Beyond the Skin
July 3–December 1, 2024
Carrer Aragó, 255
08007 Barcelona Catalonia
Spain
Hours: Tuesday–Saturday 10am–7pm,
Sunday 10am–3pm
T +34 934 87 03 15
museu@museutapies.org
Museu Tàpies of Barcelona presents the project Beyond the skin, originating from the work of the artist Serge Attukwei Clottey (Ghana, 1985).
The project, curated by Imma Prieto, director of the museum, is deployed from five devices: the installation located on the façade of the museum, the “rua” (procession) in the public space crossing part of Barcelona, the performance, film series by Sarah Maldoror and finally, an international seminar in which several political scientists, historians and sociologists, with recognized international experience, will participate.
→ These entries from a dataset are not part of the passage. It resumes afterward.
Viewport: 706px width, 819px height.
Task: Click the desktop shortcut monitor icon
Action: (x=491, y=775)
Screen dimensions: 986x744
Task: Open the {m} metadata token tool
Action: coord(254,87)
The whole affects the environmental crisis, migrations and the global economic system, emphasizing how the origin of these conflicts lies, in part, in our colonial heritage.
The project arises from the work of what the artist calls Afrogalonism, a concept that confronts global material culture by cutting, piercing, sewing and melting found materials. The mass of yellow plastic gallon containers in Africa, not necessarily manufactured there, makes visible not only its geopolitical history but also its neocolonial present. In Clottey’s work, the reuse of parts of these containers serves as a system of redistribution and as a vehicle for reflection on the economic and migratory realities of Africa.
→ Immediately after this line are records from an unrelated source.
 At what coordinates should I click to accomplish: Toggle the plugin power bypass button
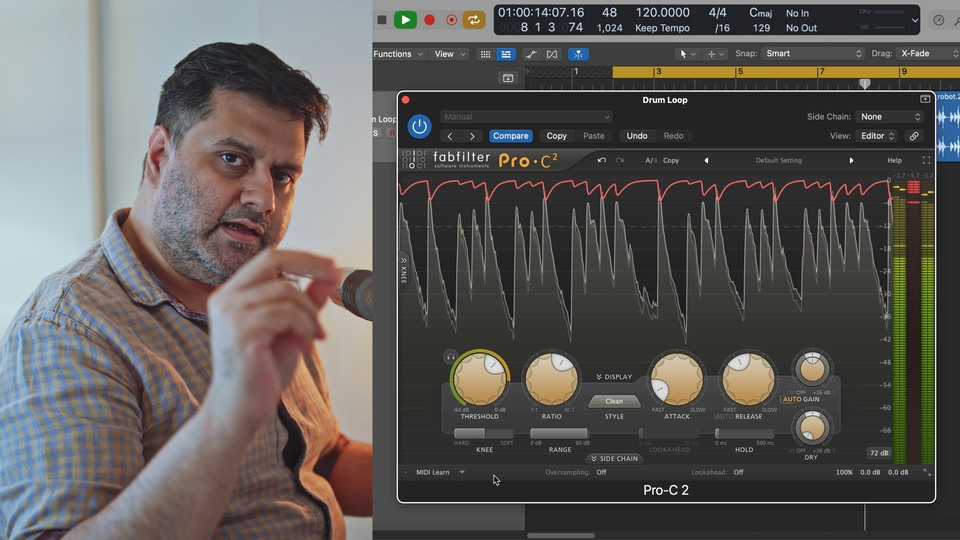[x=419, y=126]

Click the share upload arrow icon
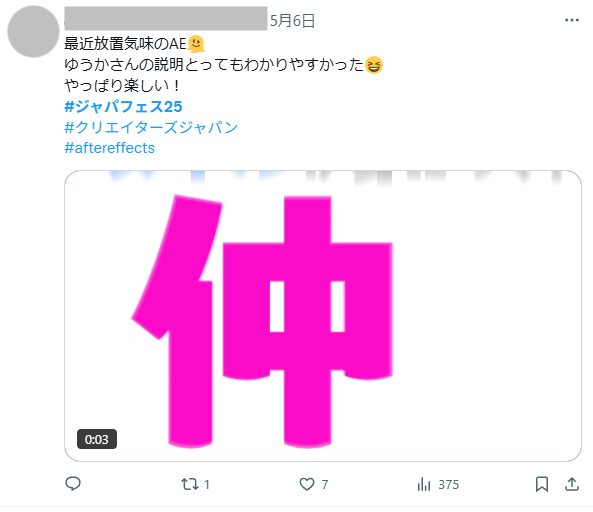point(572,484)
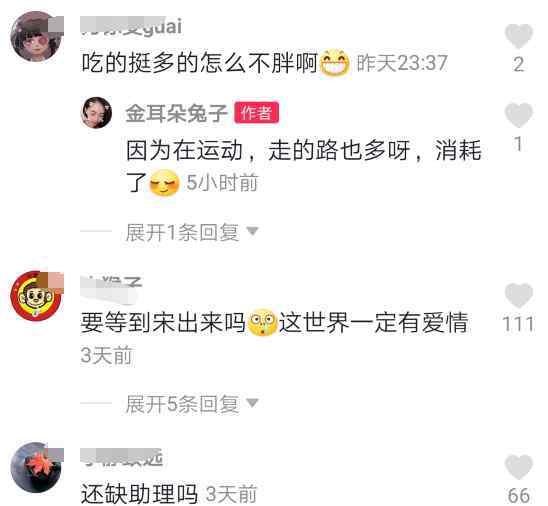Click the arrow beside 展开5条回复

point(252,403)
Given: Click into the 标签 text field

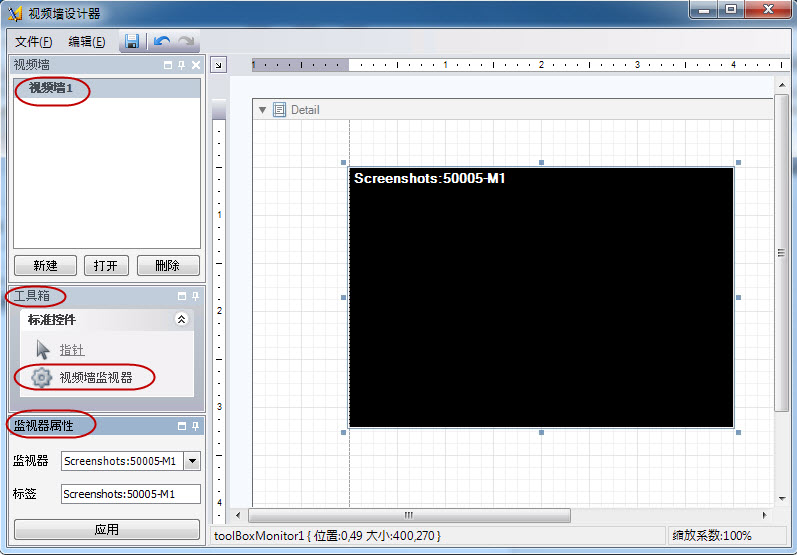Looking at the screenshot, I should [x=130, y=494].
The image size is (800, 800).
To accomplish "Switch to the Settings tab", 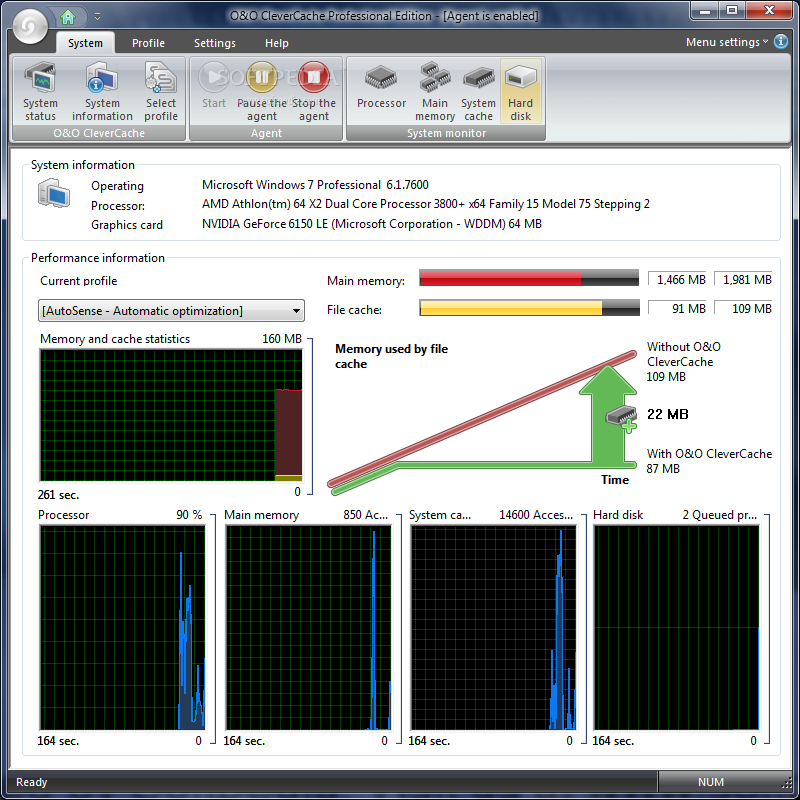I will point(215,43).
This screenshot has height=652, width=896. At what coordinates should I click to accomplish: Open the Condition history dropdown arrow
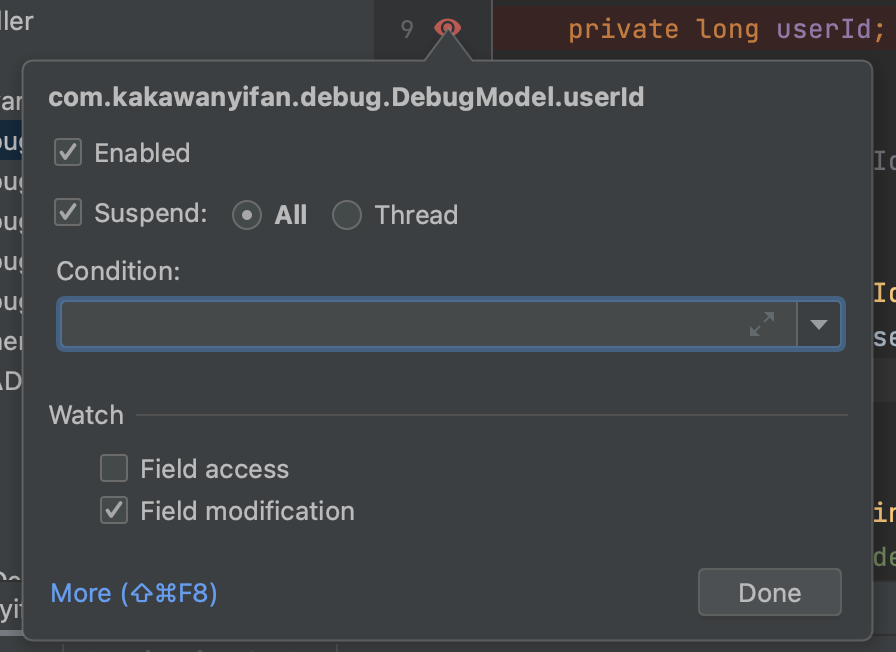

Serge Attukwei Clottey invites us to reflect collectively and transversally on the environment and the global economy, marked by inequalities and contradictions, and the migrations that result from them. The artist’s first project in Catalonia, and in Spain, includes an installation that will occupy the museum’s façade until December, as well as a public program of dialogue and collaboration with different communities living in Barcelona.
The project includes the main installation on the museum’s façade, titled Afterlife Voyage. The materials used for this are part of the original installation presented for the first time by the artist in Ghana, and used for installation at the Venice Architecture Biennale in 2023. After being cleaned, these pieces have acquired a new shape for the front to the museum in an intensive three-week workshop shared by the artist and his team with people linked to einaidea, the cultural research and programming platform of the Fundació Eina, and the Afro-descendant community of Periferia Cimarronas. All of them worked together to build the piece, a modular object made of recycled plastic conceived especially for the Museu Tàpies, in a collective and collaborative community project.
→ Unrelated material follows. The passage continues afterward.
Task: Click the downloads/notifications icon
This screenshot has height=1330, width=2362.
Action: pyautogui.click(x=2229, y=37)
“Silent Steps, Dance, Sound Memories”, is a public parade, organized by the artist on July 2, through the center of Barcelona to the Teatre Nacional de Catalunya (TNC) in collaboration with the Grec Festival of Barcelona and EINA University, to inaugurate the project. “The Coal Men” is an action that Clottey will direct in the Periferia Cimarronas space, on July 3, within the framework of the Grec festival, a show in Ghanaian and English focused on the consequences of a migratory process or displacement in people’s lives.
The project will resume in the autumn, emphasizing the educational aspect through a program that aims to open a space for reflection on the key issues of our time, including our colonial past, migrations and the environmental crisis. Along these lines, a film series dedicated to Sarah Maldoror will be presented, which will be attended by her daughter, Annouchka de Andrade, and other film theorists specialized in the African diaspora, in collaboration with the Filmoteca de Catalunya and the Institut Français de Barcelona.
The international seminar “Architectures of the skin, from the body to the street” will also be held. An open public educational program that is developed in a system of alliances with different institutions in Barcelona. Imma Prieto, director of the museum and curator of the project, points out: “One of the objectives is to open a space for reflection from the architecture, the structure we inhabit, to the past that gave rise to it, how has our history been created? Thinking of it as a porous skin that brings us closer to stories from the past, to a collective memory that needs to breathe. At the same time, the fact that it inhabits the public space means opening us up to the common, to an exercise that we must all assume with respect to history, democratizing knowledge and the ability to do things. In general, the project addresses the concept of responsibility, from an active historical perspective, in construction. Thinking about activating those past and present stories.”